Several years ago I walked into my favorite bookstore and was fascinated by a book on the shelf.What caught my eye was the bright orange cover and the band of duct tape across the cover. The book was Chip and Dan Heath’s first book titled “Made to Stick.” Since then I have been looking forward to reading their other works. It is no different for their newest work titled “Decisive.”
In Chapter 7 titled“Ooch”, they talk about a company which scheduled interviews for an open position. After the interview each candidate was asked to present an example of their work for review. In order to remove any sense of bias on the part of the interview team, the work examples were numbered as to disguise the source. When all the work examples were submitted the management reviewed the collections and made a judgment as to who would best fit their open position based on the works alone. The candidate that was ultimately chosen was the individual that those conducting the interviews, felt were least likely to do the job to company standards. They were dead wrong in their assumption based on the interview. The Heath’s make the claim that our interviews are less predictive of job performance than work sample or even peer ratings of past performance. They even state that if we provided our candidates with a simple intelligence test it would predict performance levels better than the interview.

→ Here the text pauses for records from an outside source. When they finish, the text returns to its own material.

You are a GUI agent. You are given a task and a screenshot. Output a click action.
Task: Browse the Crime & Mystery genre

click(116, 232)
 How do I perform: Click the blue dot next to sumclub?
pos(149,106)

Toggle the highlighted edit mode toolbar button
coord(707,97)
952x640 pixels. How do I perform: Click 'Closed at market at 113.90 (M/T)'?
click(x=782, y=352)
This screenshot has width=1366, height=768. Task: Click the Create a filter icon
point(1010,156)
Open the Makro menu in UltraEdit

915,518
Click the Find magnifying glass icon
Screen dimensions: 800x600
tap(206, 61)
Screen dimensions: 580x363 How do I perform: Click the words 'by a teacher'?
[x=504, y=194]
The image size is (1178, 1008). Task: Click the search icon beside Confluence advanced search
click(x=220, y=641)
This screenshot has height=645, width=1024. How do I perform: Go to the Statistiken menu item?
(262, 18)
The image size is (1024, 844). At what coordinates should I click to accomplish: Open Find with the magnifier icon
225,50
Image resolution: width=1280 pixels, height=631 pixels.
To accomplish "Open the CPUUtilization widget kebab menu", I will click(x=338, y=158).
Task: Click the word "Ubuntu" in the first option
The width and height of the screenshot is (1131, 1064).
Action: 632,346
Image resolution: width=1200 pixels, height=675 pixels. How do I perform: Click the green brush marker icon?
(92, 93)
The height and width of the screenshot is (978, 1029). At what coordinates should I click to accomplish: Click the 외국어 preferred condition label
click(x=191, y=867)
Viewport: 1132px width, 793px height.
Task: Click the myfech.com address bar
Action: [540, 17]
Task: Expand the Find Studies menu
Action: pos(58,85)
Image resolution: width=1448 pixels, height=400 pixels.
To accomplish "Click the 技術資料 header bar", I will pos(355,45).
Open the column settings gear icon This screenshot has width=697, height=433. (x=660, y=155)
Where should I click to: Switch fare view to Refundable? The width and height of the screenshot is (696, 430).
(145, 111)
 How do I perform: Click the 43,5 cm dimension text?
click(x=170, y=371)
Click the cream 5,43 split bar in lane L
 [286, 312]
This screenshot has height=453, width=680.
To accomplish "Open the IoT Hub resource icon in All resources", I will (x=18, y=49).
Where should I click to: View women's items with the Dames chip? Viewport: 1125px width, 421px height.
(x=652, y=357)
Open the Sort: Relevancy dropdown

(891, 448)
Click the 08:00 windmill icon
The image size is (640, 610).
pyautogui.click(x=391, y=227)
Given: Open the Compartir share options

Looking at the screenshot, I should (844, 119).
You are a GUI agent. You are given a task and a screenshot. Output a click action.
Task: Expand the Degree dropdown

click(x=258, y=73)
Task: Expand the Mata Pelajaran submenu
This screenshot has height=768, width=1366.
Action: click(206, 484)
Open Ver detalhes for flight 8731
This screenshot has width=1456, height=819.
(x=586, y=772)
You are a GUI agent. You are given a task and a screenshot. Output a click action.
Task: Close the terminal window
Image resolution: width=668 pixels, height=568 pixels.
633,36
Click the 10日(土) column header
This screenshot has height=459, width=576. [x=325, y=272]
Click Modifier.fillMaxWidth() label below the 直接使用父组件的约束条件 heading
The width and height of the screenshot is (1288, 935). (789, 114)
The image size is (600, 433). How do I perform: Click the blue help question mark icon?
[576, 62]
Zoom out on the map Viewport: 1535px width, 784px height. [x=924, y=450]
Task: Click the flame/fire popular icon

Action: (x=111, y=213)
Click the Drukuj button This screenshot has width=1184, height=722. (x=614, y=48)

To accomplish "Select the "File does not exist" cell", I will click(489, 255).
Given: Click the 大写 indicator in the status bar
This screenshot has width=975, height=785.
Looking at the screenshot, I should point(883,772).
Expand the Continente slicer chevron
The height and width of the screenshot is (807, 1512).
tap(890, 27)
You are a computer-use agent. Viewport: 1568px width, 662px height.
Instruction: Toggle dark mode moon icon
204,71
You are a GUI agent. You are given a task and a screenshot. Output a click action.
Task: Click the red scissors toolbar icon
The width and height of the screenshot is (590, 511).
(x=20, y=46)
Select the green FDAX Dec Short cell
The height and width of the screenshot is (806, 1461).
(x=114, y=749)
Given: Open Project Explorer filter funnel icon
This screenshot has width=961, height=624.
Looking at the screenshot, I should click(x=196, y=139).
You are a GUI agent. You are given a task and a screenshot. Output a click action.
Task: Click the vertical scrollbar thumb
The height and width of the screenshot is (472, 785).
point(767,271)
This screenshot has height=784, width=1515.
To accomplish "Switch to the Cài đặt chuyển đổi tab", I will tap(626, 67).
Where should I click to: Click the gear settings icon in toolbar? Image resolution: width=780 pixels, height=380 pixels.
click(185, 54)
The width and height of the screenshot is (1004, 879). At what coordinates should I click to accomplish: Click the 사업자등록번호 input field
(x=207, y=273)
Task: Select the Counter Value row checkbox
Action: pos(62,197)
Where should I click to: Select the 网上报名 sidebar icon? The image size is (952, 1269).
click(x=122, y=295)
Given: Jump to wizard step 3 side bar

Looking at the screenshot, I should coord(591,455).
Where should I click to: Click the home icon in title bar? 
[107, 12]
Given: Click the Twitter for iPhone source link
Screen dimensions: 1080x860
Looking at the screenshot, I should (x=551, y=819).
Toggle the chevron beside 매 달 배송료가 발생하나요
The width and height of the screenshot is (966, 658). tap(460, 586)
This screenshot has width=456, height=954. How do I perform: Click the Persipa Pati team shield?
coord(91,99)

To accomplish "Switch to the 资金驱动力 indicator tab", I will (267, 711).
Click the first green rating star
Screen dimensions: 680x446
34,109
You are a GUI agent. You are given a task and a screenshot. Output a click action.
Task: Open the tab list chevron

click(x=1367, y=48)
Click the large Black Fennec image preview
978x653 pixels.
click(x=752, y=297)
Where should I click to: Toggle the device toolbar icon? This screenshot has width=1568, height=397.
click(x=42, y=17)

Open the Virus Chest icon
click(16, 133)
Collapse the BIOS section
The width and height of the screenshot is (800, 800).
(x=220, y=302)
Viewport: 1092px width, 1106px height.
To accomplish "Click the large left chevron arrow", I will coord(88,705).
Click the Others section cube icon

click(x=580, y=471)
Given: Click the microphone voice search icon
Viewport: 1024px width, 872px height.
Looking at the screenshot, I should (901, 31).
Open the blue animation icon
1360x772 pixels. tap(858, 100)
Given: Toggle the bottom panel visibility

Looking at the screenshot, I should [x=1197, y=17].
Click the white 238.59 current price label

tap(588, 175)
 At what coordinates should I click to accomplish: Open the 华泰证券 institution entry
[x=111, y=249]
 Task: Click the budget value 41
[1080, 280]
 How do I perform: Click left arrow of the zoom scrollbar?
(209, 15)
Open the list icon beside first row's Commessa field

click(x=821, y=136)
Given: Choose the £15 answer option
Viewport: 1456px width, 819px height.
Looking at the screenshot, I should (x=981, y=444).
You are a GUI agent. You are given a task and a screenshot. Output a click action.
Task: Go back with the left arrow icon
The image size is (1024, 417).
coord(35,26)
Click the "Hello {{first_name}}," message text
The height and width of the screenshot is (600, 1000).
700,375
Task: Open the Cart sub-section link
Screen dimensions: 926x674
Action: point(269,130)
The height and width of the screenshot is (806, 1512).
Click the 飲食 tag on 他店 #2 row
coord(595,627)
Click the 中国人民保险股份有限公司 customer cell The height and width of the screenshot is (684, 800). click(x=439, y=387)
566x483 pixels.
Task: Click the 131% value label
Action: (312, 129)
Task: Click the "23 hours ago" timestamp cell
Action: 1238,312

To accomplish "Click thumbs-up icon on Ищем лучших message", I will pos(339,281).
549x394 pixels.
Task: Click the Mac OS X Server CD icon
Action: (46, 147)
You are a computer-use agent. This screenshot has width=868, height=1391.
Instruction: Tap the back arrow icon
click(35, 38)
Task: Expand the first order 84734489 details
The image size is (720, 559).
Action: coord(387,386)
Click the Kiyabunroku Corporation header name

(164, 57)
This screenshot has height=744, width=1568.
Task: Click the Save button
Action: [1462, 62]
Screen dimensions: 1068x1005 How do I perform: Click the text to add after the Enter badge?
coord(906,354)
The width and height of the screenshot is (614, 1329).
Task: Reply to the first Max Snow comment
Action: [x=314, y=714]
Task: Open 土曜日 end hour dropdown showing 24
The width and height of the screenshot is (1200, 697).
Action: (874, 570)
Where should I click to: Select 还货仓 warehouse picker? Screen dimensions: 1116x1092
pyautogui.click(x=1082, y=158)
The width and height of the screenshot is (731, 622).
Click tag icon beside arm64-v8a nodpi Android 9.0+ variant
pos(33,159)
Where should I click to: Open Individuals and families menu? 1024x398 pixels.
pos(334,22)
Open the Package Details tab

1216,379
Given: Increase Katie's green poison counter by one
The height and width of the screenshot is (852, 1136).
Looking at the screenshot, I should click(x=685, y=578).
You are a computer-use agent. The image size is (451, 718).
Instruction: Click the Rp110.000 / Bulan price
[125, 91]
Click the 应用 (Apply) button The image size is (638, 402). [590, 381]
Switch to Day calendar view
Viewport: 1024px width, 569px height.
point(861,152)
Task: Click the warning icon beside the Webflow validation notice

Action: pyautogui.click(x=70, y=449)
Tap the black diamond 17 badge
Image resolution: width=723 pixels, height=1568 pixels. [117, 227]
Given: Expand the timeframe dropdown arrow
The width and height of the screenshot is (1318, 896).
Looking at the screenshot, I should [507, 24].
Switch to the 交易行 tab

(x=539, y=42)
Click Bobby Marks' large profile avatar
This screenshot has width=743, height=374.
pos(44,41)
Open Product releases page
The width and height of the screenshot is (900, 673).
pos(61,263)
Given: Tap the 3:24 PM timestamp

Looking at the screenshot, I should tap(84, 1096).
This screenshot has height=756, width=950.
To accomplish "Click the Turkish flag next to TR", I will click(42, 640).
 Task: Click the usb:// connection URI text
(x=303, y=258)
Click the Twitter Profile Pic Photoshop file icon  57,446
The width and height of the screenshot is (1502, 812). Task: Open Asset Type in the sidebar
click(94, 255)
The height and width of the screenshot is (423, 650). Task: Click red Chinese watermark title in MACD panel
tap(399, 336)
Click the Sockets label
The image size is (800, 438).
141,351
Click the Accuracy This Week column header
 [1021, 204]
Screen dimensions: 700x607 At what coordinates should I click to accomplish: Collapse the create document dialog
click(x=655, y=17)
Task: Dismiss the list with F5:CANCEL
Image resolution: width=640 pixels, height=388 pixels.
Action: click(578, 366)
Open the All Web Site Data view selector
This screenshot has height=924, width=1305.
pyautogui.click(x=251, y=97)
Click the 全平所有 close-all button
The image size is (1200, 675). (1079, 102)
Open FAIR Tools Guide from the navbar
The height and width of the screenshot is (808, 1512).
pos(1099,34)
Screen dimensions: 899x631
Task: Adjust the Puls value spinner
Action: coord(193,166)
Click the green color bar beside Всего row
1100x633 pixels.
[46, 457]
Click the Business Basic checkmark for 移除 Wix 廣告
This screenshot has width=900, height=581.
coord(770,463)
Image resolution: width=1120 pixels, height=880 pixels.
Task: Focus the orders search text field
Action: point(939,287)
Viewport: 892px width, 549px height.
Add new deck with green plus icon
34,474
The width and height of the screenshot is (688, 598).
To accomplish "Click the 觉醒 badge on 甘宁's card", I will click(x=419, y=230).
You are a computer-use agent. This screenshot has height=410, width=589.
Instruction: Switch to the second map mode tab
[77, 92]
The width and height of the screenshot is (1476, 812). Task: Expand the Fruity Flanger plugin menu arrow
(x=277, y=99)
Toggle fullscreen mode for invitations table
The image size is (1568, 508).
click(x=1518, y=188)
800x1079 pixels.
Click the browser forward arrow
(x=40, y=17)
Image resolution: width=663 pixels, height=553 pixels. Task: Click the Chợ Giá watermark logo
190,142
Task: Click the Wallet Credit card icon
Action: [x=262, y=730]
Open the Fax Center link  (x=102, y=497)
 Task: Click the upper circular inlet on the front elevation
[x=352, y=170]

So here is the question. As HR professionals we tell our managers, our sourcing vendors and the organization that we can adequately evaluate prospective talent based on our prowess as interviewers, because we know we are right. We know we are right because that is our job. But what if we are not right? What if we have under-served our organization because we turned away the very talent the organization needed because we did not think based on the interview that the candidate fit?
I have been through interviews during my career which in looking back made no sense as to whether I could do the job. I have to confess in my management roles when I was doing recruiting I fell into the trap of thinking my interview skills were proficient enough that I could make the right decision. Part of our tendency is to consider who we like or who we feel we can trust when we interview candidates.However if we don’t like someone does not mean that we will always find, locate and attract the diverse skills we need for the new marketplace. Some of my consultant colleagues suggest that the behavioral interview might improve the success rate but those too can be based on our views of the responses.
Email me at dan@dbaiconsulting.com and let me know how accurate are your predictive skills in interviews and are you short changing your organization by eliminating skills you might need for the future.
Thanks, Daniel. As recruiters, we operate under the "convenient fiction" that interviewing is the best tool to get the best hires. Our managers buy into this fiction because it gives them more of a sense of control (through being able to choose) than would be the case for these other tools/methods, which may be more accurate in picking the "best". If there were a combination of tools which produced much better results but without hiring manager input, I can only imagine the resistance.
Cheers,
Keith
P.S. What's a "bookstore"?
In this case it was Borders but it could have just as easily been Barnes & Noble or Books-A-Million.